• What to work on: Counting only lines that contain the word "input", state the total for the listing below and nothing else.
··· Source information ···
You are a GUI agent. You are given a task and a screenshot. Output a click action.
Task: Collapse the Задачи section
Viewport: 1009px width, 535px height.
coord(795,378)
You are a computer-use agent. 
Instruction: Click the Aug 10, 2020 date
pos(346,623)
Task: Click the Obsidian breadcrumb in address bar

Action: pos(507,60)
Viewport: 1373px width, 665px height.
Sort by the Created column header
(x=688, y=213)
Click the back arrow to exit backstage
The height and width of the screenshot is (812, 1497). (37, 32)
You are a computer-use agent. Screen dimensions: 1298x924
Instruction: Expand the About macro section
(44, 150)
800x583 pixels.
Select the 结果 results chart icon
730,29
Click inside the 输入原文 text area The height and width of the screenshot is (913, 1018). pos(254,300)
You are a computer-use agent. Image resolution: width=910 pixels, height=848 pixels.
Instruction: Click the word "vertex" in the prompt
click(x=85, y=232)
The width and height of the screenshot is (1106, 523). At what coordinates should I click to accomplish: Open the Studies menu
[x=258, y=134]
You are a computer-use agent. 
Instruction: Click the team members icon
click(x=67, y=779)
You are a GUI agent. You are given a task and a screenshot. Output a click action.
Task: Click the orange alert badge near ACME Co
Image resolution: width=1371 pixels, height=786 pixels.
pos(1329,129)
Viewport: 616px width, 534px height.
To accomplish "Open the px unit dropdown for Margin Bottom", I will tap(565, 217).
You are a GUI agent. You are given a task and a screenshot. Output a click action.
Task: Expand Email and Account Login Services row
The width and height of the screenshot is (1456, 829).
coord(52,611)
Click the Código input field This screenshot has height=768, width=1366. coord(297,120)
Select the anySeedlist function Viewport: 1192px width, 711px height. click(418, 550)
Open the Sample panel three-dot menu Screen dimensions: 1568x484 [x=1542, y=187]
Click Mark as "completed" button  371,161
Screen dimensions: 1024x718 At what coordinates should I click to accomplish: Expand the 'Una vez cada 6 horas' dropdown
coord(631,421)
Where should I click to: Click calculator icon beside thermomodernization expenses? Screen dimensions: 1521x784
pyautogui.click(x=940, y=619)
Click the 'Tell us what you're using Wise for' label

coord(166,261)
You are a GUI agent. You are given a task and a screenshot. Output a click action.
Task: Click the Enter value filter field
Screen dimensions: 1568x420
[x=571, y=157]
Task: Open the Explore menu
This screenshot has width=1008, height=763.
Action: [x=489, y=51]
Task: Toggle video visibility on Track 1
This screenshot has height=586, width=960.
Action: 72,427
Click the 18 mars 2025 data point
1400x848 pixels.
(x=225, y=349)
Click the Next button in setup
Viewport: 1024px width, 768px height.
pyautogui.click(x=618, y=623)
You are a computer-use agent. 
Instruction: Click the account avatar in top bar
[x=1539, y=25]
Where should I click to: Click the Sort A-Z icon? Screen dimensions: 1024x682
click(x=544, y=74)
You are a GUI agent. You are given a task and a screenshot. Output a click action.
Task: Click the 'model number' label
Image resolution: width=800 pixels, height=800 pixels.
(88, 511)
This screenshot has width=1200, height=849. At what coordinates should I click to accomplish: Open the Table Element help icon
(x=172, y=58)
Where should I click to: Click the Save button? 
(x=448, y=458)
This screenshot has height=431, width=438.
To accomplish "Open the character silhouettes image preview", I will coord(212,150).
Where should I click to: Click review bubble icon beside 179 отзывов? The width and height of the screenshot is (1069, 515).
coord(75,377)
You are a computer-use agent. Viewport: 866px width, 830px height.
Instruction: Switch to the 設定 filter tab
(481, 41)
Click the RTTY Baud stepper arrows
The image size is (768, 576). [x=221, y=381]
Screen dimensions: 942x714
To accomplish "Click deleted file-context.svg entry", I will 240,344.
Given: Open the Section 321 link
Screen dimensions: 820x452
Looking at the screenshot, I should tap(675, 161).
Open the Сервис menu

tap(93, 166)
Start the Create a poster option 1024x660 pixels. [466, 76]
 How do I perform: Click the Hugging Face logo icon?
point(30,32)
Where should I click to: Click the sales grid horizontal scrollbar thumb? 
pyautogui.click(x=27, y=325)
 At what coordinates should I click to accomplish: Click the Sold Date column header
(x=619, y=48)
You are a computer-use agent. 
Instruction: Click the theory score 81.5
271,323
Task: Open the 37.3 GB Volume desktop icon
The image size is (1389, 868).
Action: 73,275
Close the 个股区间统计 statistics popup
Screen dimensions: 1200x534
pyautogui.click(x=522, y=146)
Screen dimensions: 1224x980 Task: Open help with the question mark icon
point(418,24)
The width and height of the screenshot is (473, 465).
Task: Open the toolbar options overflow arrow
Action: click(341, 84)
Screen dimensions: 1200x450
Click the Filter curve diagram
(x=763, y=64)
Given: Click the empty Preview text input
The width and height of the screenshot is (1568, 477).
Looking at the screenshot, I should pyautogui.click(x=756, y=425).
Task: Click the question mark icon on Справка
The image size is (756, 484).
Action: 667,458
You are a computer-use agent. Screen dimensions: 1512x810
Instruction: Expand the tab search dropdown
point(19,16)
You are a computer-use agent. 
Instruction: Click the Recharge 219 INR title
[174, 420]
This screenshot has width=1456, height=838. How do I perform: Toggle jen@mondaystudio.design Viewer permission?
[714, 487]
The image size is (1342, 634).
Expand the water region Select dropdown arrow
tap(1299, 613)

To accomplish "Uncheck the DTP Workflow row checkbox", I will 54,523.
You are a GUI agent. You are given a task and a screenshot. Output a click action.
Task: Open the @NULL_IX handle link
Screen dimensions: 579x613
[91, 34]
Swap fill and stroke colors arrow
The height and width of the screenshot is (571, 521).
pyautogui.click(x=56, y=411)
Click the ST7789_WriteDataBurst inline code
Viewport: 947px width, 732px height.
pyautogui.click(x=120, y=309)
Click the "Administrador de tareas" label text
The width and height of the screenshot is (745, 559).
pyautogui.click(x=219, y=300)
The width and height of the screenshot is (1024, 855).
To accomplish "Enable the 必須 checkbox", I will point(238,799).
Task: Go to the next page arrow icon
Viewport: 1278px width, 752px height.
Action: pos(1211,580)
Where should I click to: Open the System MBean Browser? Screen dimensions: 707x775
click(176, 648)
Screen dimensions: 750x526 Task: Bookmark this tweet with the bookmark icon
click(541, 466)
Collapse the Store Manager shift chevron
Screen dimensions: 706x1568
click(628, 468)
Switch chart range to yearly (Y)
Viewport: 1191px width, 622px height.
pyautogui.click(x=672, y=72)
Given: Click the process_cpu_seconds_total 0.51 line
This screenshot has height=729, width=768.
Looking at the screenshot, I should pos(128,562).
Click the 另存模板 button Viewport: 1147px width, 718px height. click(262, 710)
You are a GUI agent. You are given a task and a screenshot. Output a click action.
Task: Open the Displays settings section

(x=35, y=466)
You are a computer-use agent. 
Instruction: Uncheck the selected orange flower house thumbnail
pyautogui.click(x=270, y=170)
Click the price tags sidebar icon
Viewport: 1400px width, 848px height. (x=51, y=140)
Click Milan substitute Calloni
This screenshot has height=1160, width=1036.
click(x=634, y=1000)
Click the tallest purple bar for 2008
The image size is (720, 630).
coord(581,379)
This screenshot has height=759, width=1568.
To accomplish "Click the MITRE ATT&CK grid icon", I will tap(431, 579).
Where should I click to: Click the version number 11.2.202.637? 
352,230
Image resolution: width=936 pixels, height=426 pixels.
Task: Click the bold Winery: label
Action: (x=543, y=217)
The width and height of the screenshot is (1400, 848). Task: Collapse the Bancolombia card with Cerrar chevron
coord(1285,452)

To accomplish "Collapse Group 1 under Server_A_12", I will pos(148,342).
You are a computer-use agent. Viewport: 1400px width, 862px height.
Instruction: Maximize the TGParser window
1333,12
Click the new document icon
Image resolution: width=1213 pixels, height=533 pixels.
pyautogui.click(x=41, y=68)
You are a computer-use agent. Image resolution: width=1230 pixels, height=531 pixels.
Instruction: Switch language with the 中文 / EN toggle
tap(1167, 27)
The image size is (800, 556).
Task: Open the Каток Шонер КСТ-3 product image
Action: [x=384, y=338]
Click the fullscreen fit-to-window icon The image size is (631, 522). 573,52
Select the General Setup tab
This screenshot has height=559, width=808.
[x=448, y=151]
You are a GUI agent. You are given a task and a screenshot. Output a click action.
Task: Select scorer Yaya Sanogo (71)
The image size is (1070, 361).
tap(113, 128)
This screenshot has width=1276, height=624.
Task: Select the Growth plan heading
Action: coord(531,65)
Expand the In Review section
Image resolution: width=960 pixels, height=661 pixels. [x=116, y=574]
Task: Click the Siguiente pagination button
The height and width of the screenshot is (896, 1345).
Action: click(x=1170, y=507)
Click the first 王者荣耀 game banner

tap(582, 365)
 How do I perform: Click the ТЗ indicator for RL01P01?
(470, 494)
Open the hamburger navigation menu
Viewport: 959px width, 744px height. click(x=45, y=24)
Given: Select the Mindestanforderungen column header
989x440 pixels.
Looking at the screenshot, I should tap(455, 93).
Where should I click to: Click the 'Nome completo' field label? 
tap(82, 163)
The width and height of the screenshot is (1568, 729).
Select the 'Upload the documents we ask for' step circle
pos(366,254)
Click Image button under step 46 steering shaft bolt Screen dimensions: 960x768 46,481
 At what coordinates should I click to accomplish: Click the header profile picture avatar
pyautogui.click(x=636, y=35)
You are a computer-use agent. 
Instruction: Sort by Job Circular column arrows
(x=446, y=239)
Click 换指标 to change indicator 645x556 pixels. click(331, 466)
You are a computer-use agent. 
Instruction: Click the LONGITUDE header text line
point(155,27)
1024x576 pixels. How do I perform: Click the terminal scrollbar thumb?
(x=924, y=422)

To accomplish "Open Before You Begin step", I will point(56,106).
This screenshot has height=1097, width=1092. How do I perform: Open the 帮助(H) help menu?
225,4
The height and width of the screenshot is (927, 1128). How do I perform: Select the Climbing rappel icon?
···
• Finished task: 2